Fierce legal battle for compensation keeps Ever Given grounded in Egyptian waters
Ever Given, the 220,000 ton cargo ship has been grounded in Egyptian waters by authorities as legal battle rages between ship’s owners, insurance companies and the Suez Canal Authority.
Late April, after the massive vessel was dislodged successfully after being stuck in Suez Canal for six days, Egypt authorities declared detaining the ship along with the 26 person crew and millions of pounds of cargo. The condition of release pretty straightforward – owners need to pay for the compensation.
The stranded cargo ranges from tofu, bamboo shoots and lemons, to goods like Lenovo and Nike, and commodities including lawnmowers, loungers, barbecue units and camping equipment. All stuck in sweltering heat amid huge chances of being ruined before reaching customers. “We’re frustrated. Some of our clients are outraged,” said Jai Sharma of Clyde & Co, the insurance company that represents producers of over $100m worth of cargo that’s onboard the Ever Given. Physically removing the cargo is not an option as it would require use of heavy duty machines like cranes to move them, while the port isn’t too wide to give that leeway.
Chinese technology manufacturer of Lenovo, Dixons Carphone, and Ikea confirmed separately that their products are trapped aboard the cargo ship. “A small number of our containers remain on the Ever Given vessel, however there is no meaningful disruption to our stock levels or business operations,” said a Dixons Carphone spokesperson.
Many retailers are considering legal approach against Egyptian authorities to resolve matter and get their cargo freed. “We’re exploring ways to recover the goods,” said Charlotte West of Lenovo, but declined to give any further details.
The compensation battle is scheduled at court of Egyptian port city of Ismailia end of this month. SCA is reportedly seeking $916 million in compensation from the owners of Ever Given, Shoei Kisen, as well as the insurers the UK P&I Club. SCA is said to be prepared for finalizing settlement at $550 million as part of “salvage bonus” and “loss of reputation” and physical damage to the Suez Canal.

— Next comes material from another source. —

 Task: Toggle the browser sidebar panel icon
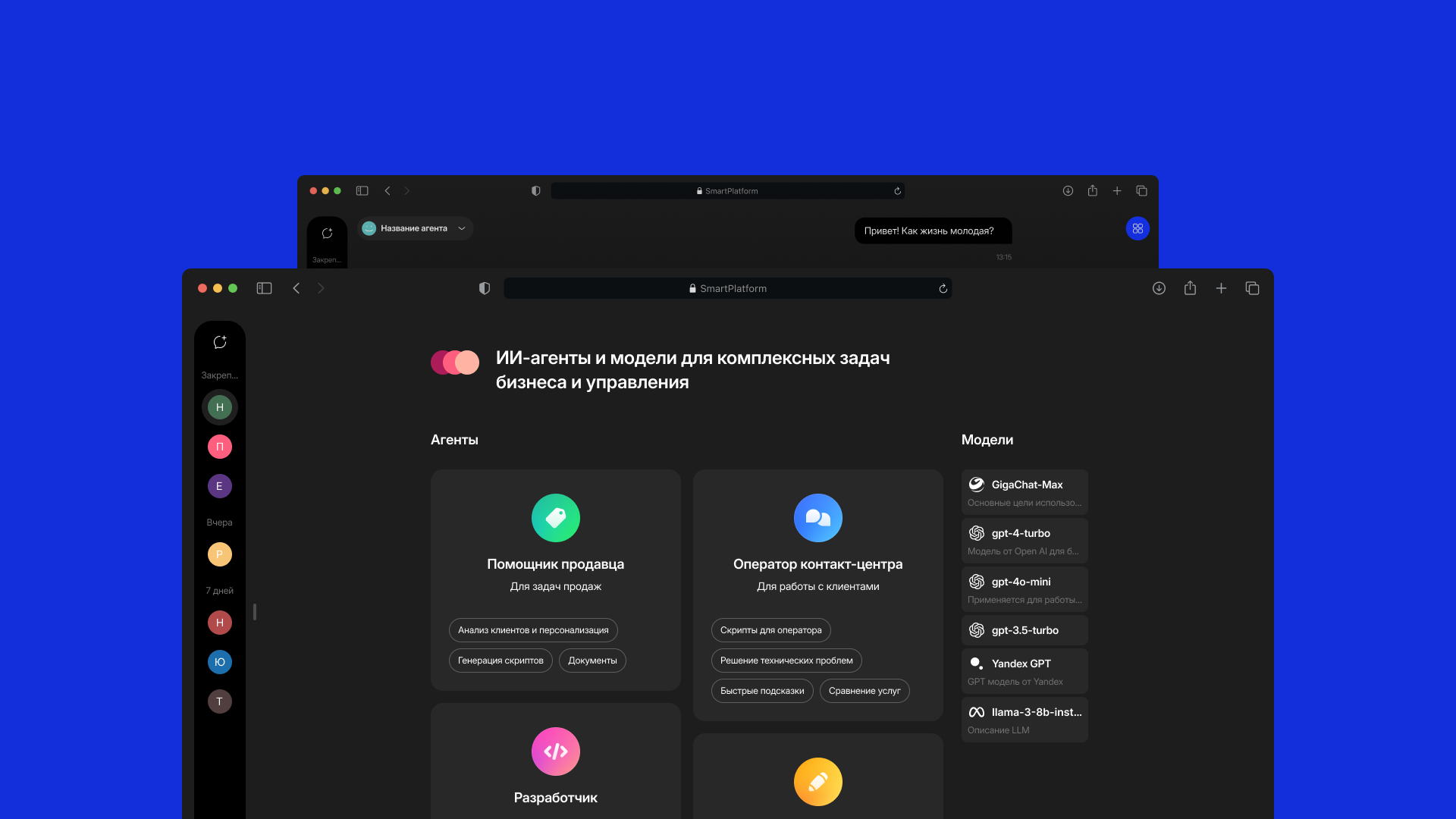tap(264, 288)
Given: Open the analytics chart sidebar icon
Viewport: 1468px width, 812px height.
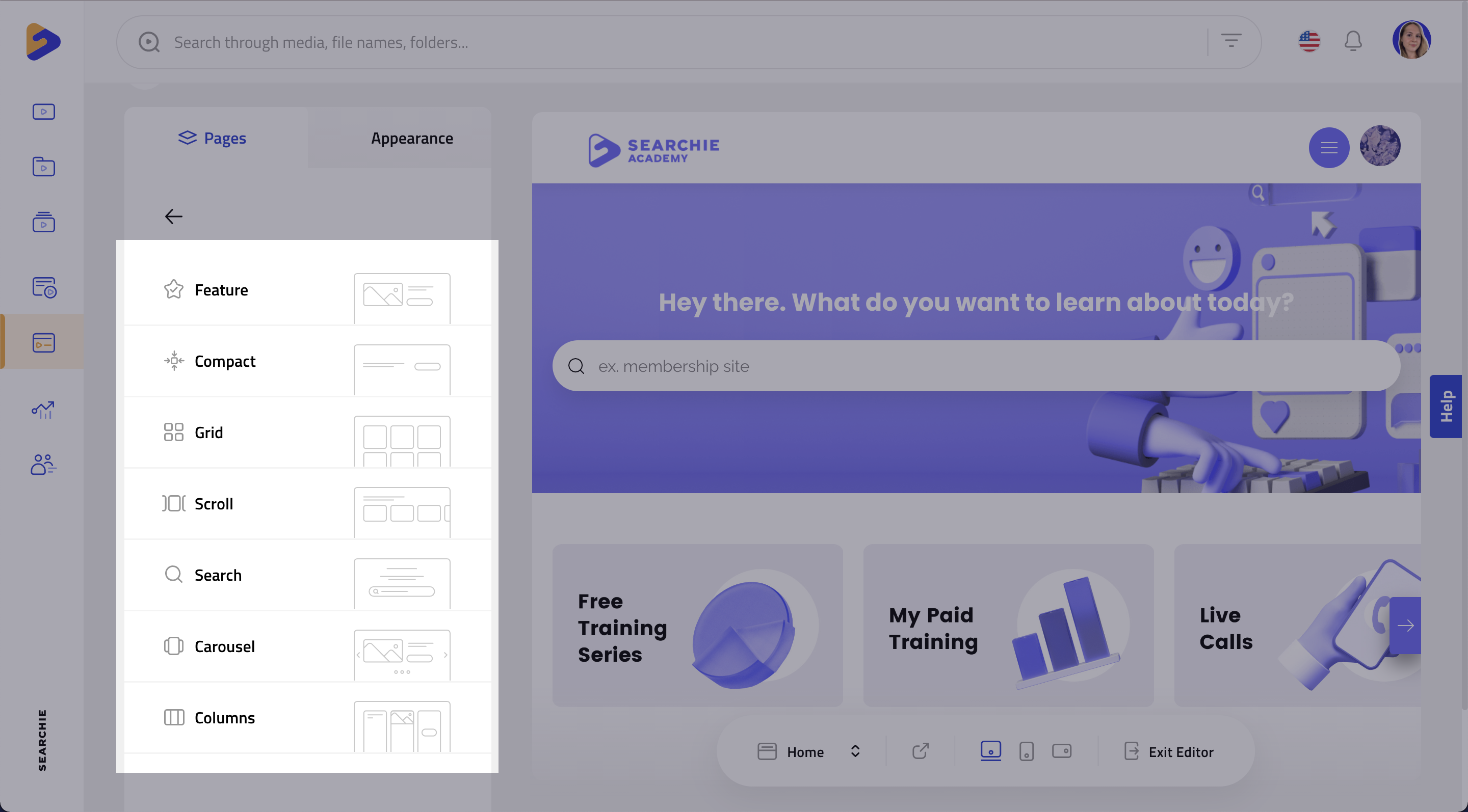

Clyde & Co has drawn questions over the size of the salvage bonus. Company’s Mr. Sharma said, “The SCA said early on with great fanfare that 800 Egyptians worked for six days to salvage the vessel – $300m spread across 800 people for six days’ work is a generous pay package, it’s hard to think of how this makes any sense.”
UK P&I Club too said questioning the hefty compensation amount, “The SCA has not provided a detailed justification for this extraordinarily large claim. The vessel was refloated after six days and the Suez canal promptly resumed their commercial operations.”